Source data
◆ ◆ ◆ ◆ ◆
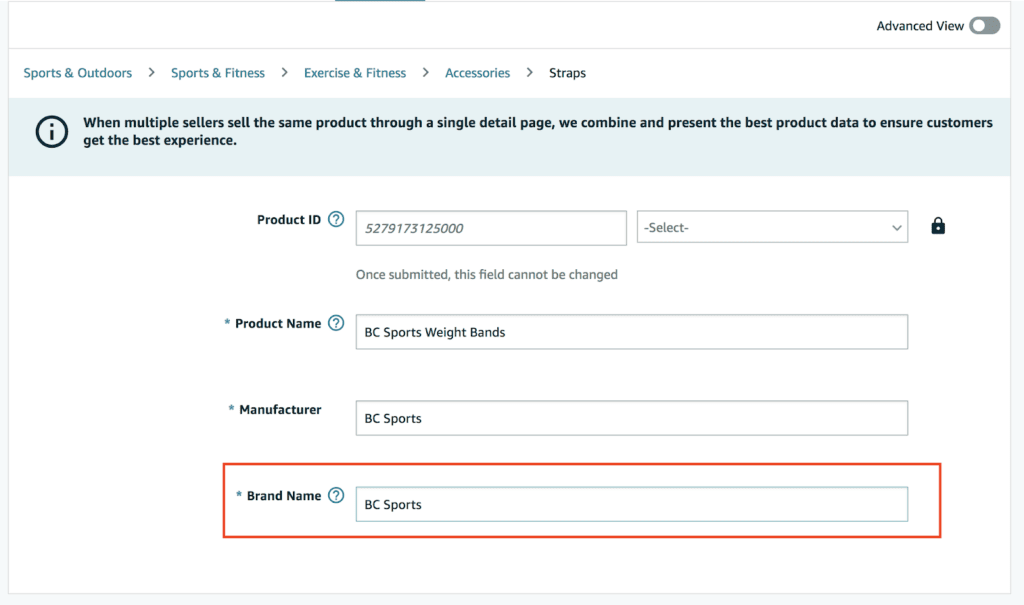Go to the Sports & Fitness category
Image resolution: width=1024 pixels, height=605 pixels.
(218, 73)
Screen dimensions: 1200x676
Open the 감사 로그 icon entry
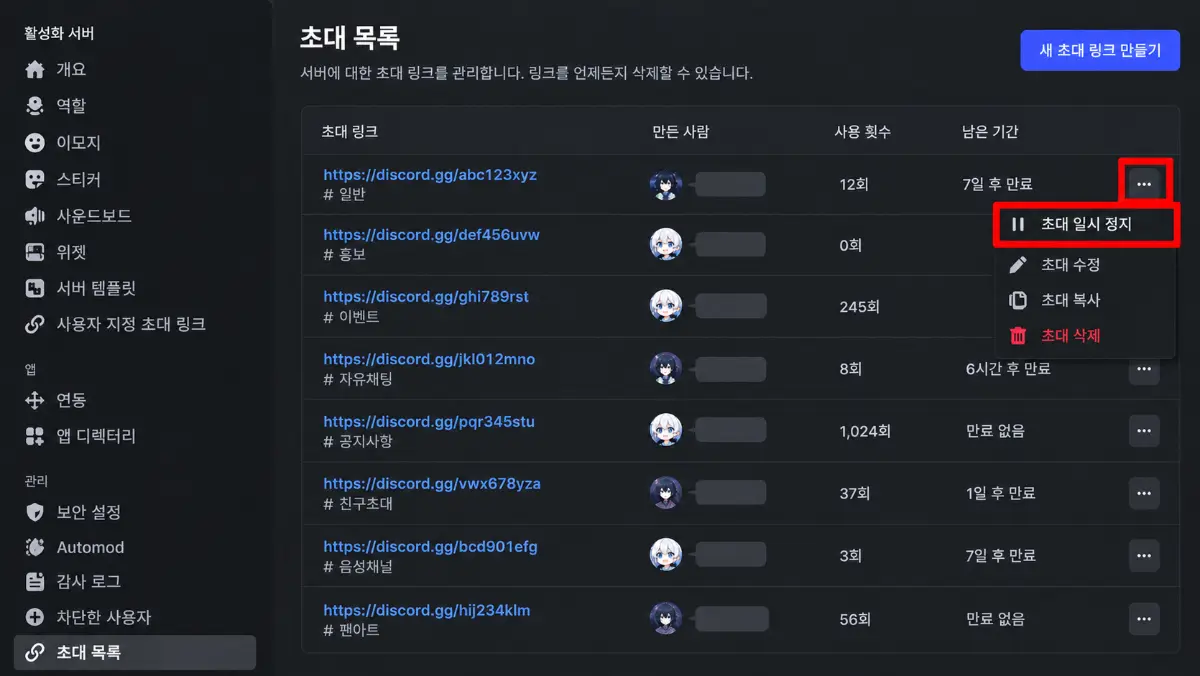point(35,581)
◆ ◆ ◆ ◆ ◆
▸ Your task
Please write out, word for word, each line from the one with "Screen dimensions: 1200x676" to the last line of the data, keeping both ends and omitting pictures.

▸ Solution below
Screen dimensions: 1200x676
Open the 감사 로그 icon entry
point(35,581)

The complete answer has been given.